Document excerpt →
It’s a little over five years now since I launched this website, and in that time I shudder to think how much time has been poured into it; not just by me, but also by Dan, Chris, Kory, and Joey. As such it’s not going to just fade away like an overwritten timestream – what we’ve done to date will be preserved here for the foreseeable future, albeit under a cheeky little 1963-2011 caveat. I do intend to try and update product information, DVD covers and the like in respect of the pages that exist now, but so far as further reviews and articles go - that’s it.

 

I’m immodest enough to realise that this will come as a huge disappointment to many of you, particularly our hardcore readership, but those that wish to can still keep up with our former key contributors’ musings elsewhere: the first three issues of Joe Ford’s Third Zone fanzine are still available online, Chris McKeon still has his Doctor Who Examiner page and Daniel Tessier has recently launched his own blog, Immaterial, which, just like his work for this site, won’t limit itself to ‘official’ Who and its BBC-sanctioned spin-offs. Over the last few months I’ve received a few e-mails asking if I’ll be starting my own blog or contributing anything to other people’s websites or fanzines, but at this point I don’t intend to. I think in a thousand or so articles and nigh on a million words, I’ve probably had my two penneth.

Jobs →
a) In the website farewell note, what is the name of the blog Daniel Tessier recently launched?
b) Carry on the website farewell note from the point where it ends, writing a few more sentences in the same voice.
The entries that come next are from a different source.

Extracted records →
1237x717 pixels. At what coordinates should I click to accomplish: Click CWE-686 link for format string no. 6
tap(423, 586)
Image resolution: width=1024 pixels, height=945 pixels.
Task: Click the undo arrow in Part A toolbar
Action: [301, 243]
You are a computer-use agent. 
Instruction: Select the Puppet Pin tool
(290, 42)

Responses in order →
a) Immaterial

b)
 

One thing that is in the pipeline though, and will probably appear in the sites Fan Fiction section next year, is the next instalment in the series of original MP3 audio books that began earlier this month with Wolfshead. The next adventure for the nth Doctor and Spadge, which is to be written by Daniel Tessier and performed by James Bolton (and likely one of his Rother FM colleagues too, Companion Chronicle-style), has been provisionally entitled The Six Pillars, and will pick up the story right from where it left off. Plans are still provisional at this stage, but what we are decided upon is that the story will introduce a new character, Nor Misha binti Abdul Salam (the love of whom listeners may have heard Spadge lamenting just before stepping through the portal at the end of All of History’s Heroes), and feature a Pontianak - a vampiric monster from Malay folklore (Misha’s family being Malay Muslims, or at least, a slightly skewed, alternative version of Malay Muslims). Beyond that, Chris McKeon has expressed an interest in contributing a story to the series – most probably one that will introduce the android Master seen in Scream of the Shalka – before handing the reigns back to me to round off the run with answers to the Pillion questions left blazing at the end of All of History’s Heroes, and a sly segue into both Scream of the Shalka and The End of Time.

 

It just remains for me to thank all of the site’s contributors for their prolific efforts over the years; the frightening number of readers who’ve crossed the threshold (particularly those who’ve taken the time to rattle off a few kind words to us); and, of course, all of the people behind Doctor Who and its spin-offs in all their multifarious forms. Legends all.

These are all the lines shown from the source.